Proklamator Bung Karno ditelan oleh"kudeta G30S" lenyap dari panggung elite setelah 21 tahun menjadi Kepala Negara simbolis di era parlementer dan hanya sekitar 5 tahun berkuasa mutlak sejak membubarkan DPR hasil pemilu 1955 pada 1960.
Pada 1966 Bung Karno sudah transisi ke rezim dwifungsi yang akan menguasai Indonesia selama 32 tahun. Pancasila tentu selalu dipakai sebagai simbol wacana ideologi, tapi pelaksanaannya jauh panggang dari api. Sebab antara Pancasila sebagai semantik dan munafik dengan realitas politik ada gap yang sangat lebar.
Istilah dan pidato Pancasila, Kerakyatan dan Koperasi, tapi elite RI sebetulnya feodal komprador dan mental landlord boss individual tapi tidak mendeliver kesjahteraan untuk mewujudkan kelas menengah.

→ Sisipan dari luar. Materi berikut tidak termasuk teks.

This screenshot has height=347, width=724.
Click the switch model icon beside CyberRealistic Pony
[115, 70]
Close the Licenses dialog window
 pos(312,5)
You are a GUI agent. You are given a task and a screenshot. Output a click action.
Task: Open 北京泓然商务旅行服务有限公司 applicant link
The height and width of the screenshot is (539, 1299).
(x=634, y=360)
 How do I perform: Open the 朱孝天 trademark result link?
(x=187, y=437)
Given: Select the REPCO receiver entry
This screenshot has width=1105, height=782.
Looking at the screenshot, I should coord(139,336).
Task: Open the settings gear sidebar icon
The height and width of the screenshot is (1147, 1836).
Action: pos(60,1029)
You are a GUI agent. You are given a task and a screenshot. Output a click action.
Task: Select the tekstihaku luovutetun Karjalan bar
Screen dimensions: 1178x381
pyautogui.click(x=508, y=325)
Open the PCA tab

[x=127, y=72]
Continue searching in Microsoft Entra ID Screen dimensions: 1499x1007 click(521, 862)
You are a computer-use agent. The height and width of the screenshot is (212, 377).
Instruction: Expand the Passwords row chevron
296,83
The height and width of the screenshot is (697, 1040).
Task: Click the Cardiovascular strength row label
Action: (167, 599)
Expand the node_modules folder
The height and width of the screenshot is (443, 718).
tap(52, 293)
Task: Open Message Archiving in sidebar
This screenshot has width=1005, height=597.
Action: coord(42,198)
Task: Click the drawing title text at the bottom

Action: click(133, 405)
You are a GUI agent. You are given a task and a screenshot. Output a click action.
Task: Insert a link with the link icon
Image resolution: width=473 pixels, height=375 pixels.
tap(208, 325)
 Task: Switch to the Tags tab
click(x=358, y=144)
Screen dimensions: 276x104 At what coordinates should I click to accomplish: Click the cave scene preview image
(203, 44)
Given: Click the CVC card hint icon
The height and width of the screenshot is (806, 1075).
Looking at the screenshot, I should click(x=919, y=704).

Maka ideologi dan wadah koperasi justru tumbuh di Eropa Barat seperti koperasi susu Friesche Vlag, dan Rabobank (bank koperasi). Juga di Jepang ada koperasi yang kuat seperti Skandinavia.
Di tetangga kita yang selalu “dibenci” sebagai kapitalis, maka jaringan supermarket terbesar di negeri itu bukan swasta konglomerat, tapi NTUC (National Trade Union Congress) yang juga mengoperasikan armada taksi Singapura atas dasar koperasi. Tidak ada Indomaret dan Alfamart di Singapore yang bisa menggoyahkan NTUC yang membuktikan Buruh menjadi tuan rumah dan majikan dan pemilik koperasi terbesar Singapura.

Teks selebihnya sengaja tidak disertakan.